Well, seeing as Mr Bill isn't on the forums any longer, I'll do a joke for today.

A burglar broke into a house one night. He shined his
flashlight around, looking for valuables, and when he
picked up a CD player to place in his sack, a strange,
disembodied voice echoed from the dark saying, "Jesus is watching you."
He nearly jumped out of his skin, clicked his
flashlight out, and froze. When he heard nothing more
after a bit, he shook his head, promised himself a
vacation after the next big score, then clicked the
light on and began searching for more valuables.
Just as he pulled the stereo out so he could
disconnect the wires, clear as a bell he heard, "Jesus is watching you."
Freaked out, he shone his light around frantically,
looking for the source of the voice. Finally, in the
corner of the room, his flashlight beam came to rest on a parrot.
"Did you say that?" He hissed at the parrot.
"Yep," the parrot confessed, then squawked, "I'm just trying to warn you."
The burglar relaxed. "Warn me, huh? Who in the world are you?"
"Moses," replied the bird.
"Moses?" the burglar laughed. "What kind of people
would name a bird Moses."
"The kind of people that would name a rottweiler Jesus." he replied.

OK, hands up, I didn't create it, but it cracked me up when I read it! :laughing:


#2

wjjones

wjjones

I have heard this one before but its still a good one...:laughing:....:smile:...


#3

Sammy the Red

Sammy the Red

Yup, a good one indeed !


#4

O

Oddball

:laughing: I'd never heard that before.

I got one: What's the definition of a dyslexic atheistic insomniac?












Someone that stays awake all night trying figure out how to prove there is no .... DOG!! hahahahaha


#5

Mowerdawg

Mowerdawg

How does a male mower maniac find a female mower maniac in the tall grass at sunset??










(delightful!):laughing::licking:


#6

M

Mower manic

I don't get it! :mad: :confused2::rolleyes: :eek:


#7

JDgreen

JDgreen

I don't get it! :mad: :confused2::rolleyes: :eek:

Not surprising, you have always been the stupidest, most worthless turd here since you joined LMF.

Members like you are one of the reasons I left LMF. Bet the truth hurts, Mower Moron...:laughing::laughing::laughing::laughing::laughing::laughing:


#8

RobertBrown

RobertBrown

Members like you are one of the reasons I left LMF.

You just made him a hero :tongue:


#9

Mowerdawg

Mowerdawg

I don't get it! :mad: :confused2::rolleyes: :eek:

sorry, didn't realize there was a handle being used for M.M.

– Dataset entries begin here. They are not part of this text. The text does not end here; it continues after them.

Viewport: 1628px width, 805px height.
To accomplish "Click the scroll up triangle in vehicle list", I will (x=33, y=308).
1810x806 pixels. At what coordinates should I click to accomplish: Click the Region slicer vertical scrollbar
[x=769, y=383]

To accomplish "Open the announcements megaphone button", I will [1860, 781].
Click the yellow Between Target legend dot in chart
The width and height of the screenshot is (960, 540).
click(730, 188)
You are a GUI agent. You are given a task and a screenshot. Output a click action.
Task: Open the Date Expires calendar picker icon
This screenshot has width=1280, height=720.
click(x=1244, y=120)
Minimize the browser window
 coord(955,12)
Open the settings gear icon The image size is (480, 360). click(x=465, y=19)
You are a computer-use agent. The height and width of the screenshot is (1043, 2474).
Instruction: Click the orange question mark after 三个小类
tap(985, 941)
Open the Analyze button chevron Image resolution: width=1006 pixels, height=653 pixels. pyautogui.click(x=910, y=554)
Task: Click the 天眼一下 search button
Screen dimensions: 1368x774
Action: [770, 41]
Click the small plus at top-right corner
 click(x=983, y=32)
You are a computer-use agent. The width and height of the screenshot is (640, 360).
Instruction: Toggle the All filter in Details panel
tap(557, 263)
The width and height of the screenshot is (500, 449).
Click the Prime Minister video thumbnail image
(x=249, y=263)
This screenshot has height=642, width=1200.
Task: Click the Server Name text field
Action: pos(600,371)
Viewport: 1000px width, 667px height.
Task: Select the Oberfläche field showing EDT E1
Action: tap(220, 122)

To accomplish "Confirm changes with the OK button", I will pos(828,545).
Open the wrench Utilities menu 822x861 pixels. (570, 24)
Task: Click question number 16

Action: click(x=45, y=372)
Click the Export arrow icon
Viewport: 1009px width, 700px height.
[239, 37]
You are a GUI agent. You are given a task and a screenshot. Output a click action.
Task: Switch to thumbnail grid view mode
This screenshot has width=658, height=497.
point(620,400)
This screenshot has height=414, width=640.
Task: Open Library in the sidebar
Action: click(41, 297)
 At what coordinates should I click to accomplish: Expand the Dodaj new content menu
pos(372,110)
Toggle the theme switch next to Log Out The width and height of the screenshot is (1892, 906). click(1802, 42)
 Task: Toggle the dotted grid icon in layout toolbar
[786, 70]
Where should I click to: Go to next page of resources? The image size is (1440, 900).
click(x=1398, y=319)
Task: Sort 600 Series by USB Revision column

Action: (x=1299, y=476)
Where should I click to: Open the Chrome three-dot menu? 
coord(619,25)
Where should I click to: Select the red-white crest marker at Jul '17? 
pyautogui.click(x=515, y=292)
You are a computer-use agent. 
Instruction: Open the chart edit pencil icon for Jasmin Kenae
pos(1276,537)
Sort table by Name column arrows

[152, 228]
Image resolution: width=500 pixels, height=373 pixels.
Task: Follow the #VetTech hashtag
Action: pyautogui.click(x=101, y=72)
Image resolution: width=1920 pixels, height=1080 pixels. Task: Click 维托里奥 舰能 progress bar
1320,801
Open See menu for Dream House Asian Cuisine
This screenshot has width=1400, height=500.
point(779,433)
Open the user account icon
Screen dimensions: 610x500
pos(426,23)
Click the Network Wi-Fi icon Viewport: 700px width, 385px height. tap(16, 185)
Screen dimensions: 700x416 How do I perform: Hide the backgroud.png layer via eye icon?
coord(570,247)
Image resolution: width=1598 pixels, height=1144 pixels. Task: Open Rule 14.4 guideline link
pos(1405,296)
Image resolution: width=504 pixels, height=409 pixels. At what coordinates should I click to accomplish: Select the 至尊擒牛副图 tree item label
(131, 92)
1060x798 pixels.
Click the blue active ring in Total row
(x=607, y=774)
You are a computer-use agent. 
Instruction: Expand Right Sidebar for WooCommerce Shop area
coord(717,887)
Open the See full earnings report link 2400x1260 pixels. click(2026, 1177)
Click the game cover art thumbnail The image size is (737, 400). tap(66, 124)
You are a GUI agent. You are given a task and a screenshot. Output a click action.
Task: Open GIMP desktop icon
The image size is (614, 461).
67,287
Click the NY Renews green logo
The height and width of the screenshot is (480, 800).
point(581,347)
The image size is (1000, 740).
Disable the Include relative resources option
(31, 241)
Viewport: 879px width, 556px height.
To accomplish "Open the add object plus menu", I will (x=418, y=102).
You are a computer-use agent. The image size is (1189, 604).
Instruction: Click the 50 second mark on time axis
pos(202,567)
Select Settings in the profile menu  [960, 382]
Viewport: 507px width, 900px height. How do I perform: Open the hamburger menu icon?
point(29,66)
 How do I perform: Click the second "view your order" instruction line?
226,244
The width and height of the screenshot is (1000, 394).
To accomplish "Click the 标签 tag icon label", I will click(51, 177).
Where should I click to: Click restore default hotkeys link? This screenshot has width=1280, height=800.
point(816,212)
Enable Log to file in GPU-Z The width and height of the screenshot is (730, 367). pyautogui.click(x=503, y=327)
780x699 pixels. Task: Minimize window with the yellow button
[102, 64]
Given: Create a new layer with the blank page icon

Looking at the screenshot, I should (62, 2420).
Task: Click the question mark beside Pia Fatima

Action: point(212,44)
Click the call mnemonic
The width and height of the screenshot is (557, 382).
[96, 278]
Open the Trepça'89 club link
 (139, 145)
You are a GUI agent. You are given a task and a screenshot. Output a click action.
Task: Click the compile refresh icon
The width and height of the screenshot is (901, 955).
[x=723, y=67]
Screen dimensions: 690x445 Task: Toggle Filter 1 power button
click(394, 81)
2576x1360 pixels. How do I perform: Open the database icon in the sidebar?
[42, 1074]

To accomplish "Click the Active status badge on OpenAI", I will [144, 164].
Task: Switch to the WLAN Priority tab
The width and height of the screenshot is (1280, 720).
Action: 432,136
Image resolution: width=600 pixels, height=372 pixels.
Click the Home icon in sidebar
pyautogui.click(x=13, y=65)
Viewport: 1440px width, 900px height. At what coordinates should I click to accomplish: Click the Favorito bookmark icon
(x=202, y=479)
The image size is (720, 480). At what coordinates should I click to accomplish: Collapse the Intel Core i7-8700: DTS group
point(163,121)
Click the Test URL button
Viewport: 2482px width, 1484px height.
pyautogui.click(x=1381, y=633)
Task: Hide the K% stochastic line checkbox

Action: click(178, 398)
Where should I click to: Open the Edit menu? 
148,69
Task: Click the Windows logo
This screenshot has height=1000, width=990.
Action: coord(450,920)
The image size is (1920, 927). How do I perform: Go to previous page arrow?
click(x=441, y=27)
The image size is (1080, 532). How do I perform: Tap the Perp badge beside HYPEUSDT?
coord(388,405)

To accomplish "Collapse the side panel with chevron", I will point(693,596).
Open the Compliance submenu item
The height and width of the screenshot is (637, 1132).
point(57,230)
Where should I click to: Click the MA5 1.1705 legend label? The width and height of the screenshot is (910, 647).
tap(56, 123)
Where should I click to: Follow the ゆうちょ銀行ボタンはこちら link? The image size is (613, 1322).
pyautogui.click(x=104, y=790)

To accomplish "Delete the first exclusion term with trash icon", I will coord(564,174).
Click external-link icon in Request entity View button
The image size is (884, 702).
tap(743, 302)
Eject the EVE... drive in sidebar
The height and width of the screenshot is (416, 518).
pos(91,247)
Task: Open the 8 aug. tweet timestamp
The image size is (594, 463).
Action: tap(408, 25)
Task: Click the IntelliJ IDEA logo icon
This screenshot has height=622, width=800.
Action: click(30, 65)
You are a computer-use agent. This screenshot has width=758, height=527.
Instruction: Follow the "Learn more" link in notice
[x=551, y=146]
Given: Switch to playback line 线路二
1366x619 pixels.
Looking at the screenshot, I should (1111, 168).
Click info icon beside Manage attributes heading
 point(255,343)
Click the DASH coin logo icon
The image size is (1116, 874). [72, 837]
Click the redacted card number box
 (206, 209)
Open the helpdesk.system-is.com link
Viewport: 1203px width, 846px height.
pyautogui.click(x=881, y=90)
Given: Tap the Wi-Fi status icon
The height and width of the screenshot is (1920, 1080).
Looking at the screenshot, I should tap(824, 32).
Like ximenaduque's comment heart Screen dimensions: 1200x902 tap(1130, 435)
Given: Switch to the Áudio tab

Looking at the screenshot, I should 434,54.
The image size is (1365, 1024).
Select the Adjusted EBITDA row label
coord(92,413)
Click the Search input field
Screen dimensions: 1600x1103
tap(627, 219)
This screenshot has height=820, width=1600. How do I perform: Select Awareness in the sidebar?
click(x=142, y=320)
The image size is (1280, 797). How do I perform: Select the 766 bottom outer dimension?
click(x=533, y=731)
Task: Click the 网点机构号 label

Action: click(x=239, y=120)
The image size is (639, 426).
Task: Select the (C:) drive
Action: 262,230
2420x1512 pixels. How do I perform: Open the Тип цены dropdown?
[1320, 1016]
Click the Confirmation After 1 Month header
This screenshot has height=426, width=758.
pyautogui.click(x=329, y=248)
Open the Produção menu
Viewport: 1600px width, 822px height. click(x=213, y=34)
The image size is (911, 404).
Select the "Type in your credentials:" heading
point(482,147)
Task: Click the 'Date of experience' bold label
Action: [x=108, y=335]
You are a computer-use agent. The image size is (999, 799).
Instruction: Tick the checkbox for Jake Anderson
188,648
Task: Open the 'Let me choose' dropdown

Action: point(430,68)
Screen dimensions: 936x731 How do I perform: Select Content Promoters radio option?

The joke actually goes like this.

How does a male elephant find a female elephant in the tall grass at sunset?

delightful.

Get it? He finds her delightful..........sorry........this went over like a concrete cloud......(snivel)


#10

Mowerdawg

Mowerdawg

You just made him a hero :tongue:

Him? really............


#11

Mowerdawg

Mowerdawg

Well, seeing as Mr Bill isn't on the forums any longer, I'll do a joke for today.

A burglar broke into a house one night. He shined his
flashlight around, looking for valuables, and when he
picked up a CD player to place in his sack, a strange,
disembodied voice echoed from the dark saying, "Jesus is watching you."
He nearly jumped out of his skin, clicked his
flashlight out, and froze. When he heard nothing more
after a bit, he shook his head, promised himself a
vacation after the next big score, then clicked the
light on and began searching for more valuables.
Just as he pulled the stereo out so he could
disconnect the wires, clear as a bell he heard, "Jesus is watching you."
Freaked out, he shone his light around frantically,
looking for the source of the voice. Finally, in the
corner of the room, his flashlight beam came to rest on a parrot.
"Did you say that?" He hissed at the parrot.
"Yep," the parrot confessed, then squawked, "I'm just trying to warn you."
The burglar relaxed. "Warn me, huh? Who in the world are you?"
"Moses," replied the bird.
"Moses?" the burglar laughed. "What kind of people
would name a bird Moses."
"The kind of people that would name a rottweiler Jesus." he replied.

OK, hands up, I didn't create it, but it cracked me up when I read it! :laughing:

On my mower shop I have a brass bell with a sign: Ring bell for service.
underneath in small print (Service is our German Shepard)


#12

jmurray01

jmurray01

On my mower shop I have a brass bell with a sign: Ring bell for service.